Realloacted Sector Count = INVISIBLE bad sectors that have been swapped with reserve sectors. These sectors are NO LONGER VISIBLE to your operating system and as such can NEVER cause any more problems.

Current Pending Sector = ACTIVE VISIBLE bad sectors that CANNOT BE READ but are still visible to the operating system. These are VERY DANGEROUS and cause ALOT of problems!

However, the value 200 you're seeing is a normalized value where the higher = better. You have to look at the RAW VALUE instead! For example, a raw value of 0 reallocated sectors might be the equivalent of a 200 normalized value. If the normalized value drops below the THRESHOLD value, that SMART attribute counts as a FAILURE. So if the normalized value is 200 and the threshold value is 100, that would be perfect, while the normalized value being 98 and the threshold being 100 would mean that attribute signals a FAILURE.

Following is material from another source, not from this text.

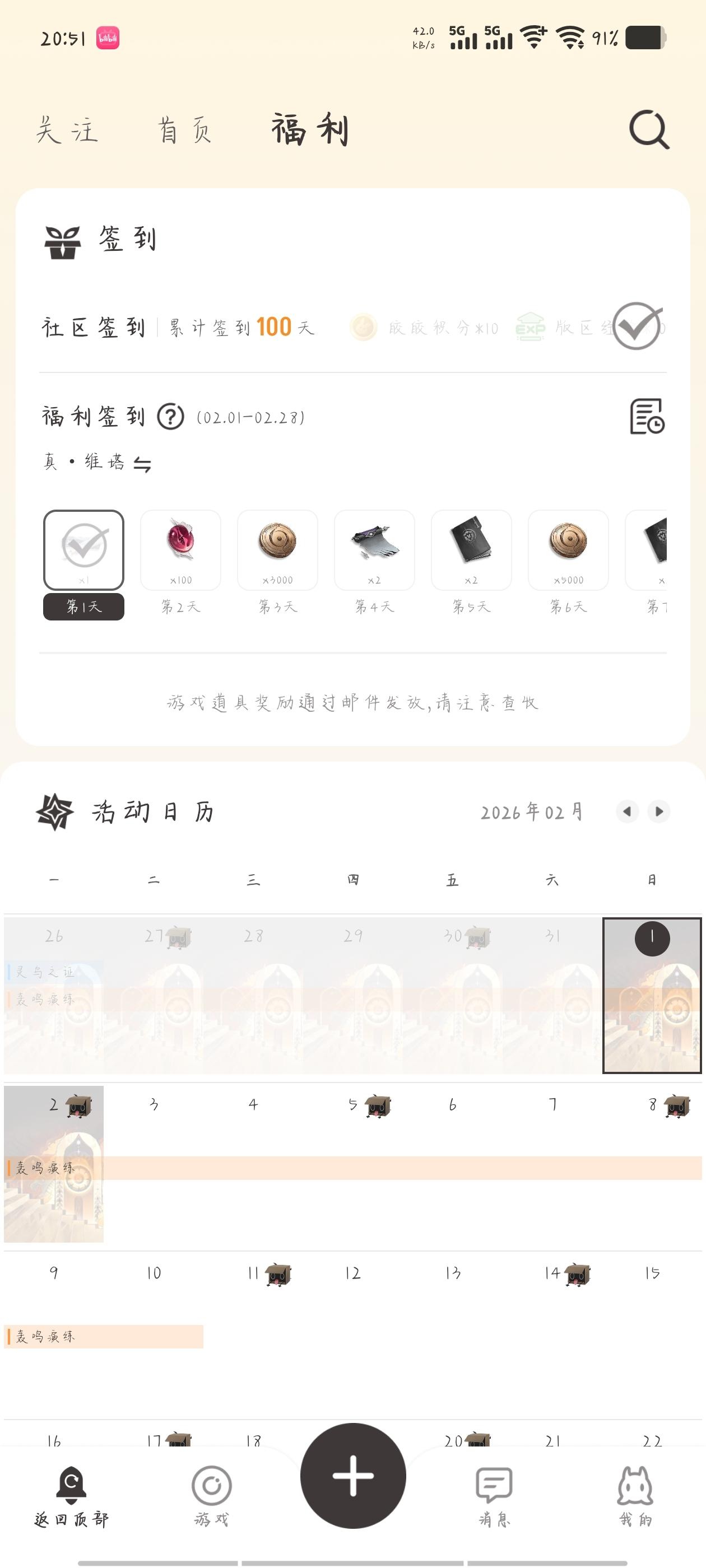Open the 福利签到 help question mark
Viewport: 706px width, 1568px height.
tap(170, 417)
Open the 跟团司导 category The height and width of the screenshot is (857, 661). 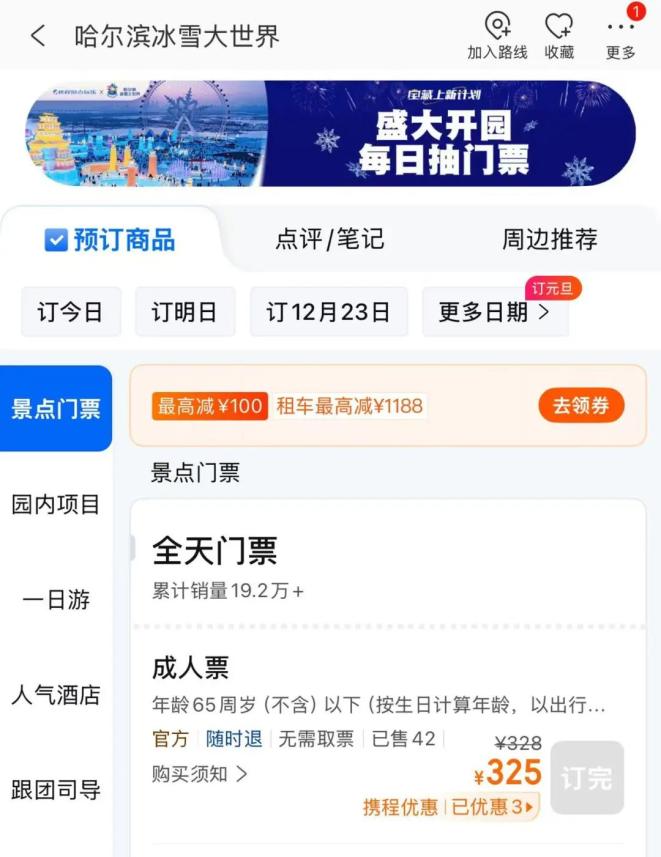(56, 791)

My advice: do not look at the normalized values at all. Only look at the RAW values!

Important SMART attributes:

  • Reallocated Sector Count = bad sectors in the past; this might have caused problems in the past but does not have to; drives replace weak sectors as a precaution which may never have caused any problems.
  • Current Pending Sector = THE MOST DANGEROUS smart attribute; this should ALWAYS BE ZERO or you have severe problems! This can be either weak electric charge with insufficient ECC correction ability -OR- it can be physical damage. Writing to this sector will solve the problem; if there was physical damage it will be realloacted by a reserve sector and the Reallocated Sector Count raw value will increase.
  • UDMA CRC Error Count = cabling errors; if this is higher than 1000 and increasing you have severe cabling problems; under 100 does not need to trigger any alarm. Technically this means the receiving end did receive a corrupted version of the data that was sent by the transmitter; the corruption was detected by CRC which means the data is NOT accepted and the request will be sent again. Unless you see very high values or it keeps increasing steadily, this usually is not a big issue.

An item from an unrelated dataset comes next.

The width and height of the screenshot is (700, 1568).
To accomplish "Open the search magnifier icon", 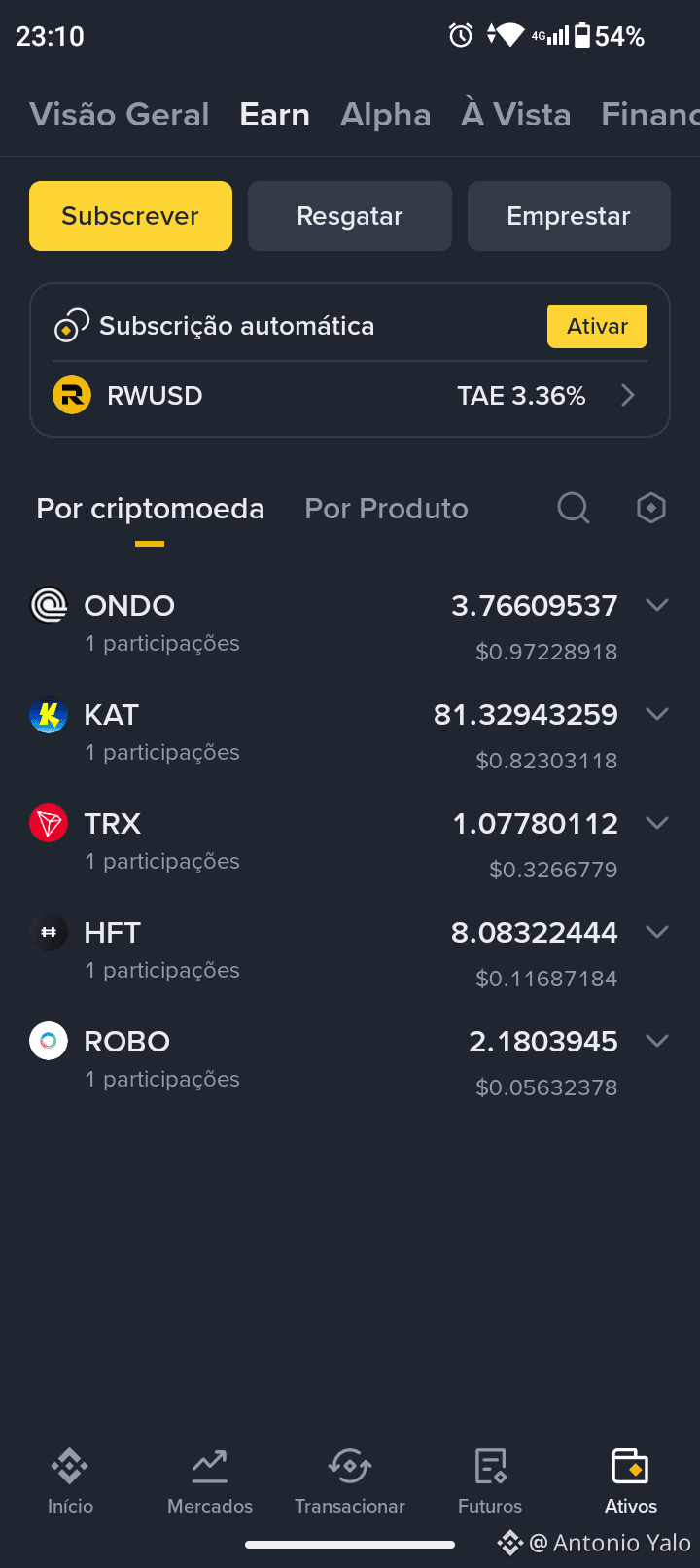I will click(x=574, y=508).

The most reliable way to fix those I know is writing zeroes to these sectors. ATA secure erase may not do this. One approach is to thy the diskscan utility.

If you are brave you can try doing manually. For example on a device without useful data, you can do like (DANGEROUS, ONLY DO IF YOU UNDERSTAND WHAT YOU ARE DOING):

dd if=/dev/zero of=/dev/sdX bs=1MiB

The above will remove all data from the device irrecoverably! So make sure you select the correct device /dev/sdX. About more fine tuned approach for fixing individual sectors, check also

Handling HPA and DCO

See this superuser answer. For re-scanning the drive when HPA is changed temporarily or permanently, see this blog. In short this is how you re-scan HDD:

# you need to figure out the id from dmesg or by browsing /sys/bus/scsi/devices
echo x > /sys/bus/scsi/devices/6:0:0:0/delete
# wait a bit here as disk will spin down on delete
echo "- - -" >/sys/class/scsi_host/host6/scan

Now check dmesg for the drive detection.

Drive firmware

If you just wanted to remove a malware and you did all of the above you are still not safe. A Malware can be hiding in firmware. You have no chance to know for sure whether anything is in there and whether it is overwritten even if you re-install firmware. So to be 100% safe, you need a new drive. Wait.. do you trust your supplier 100%?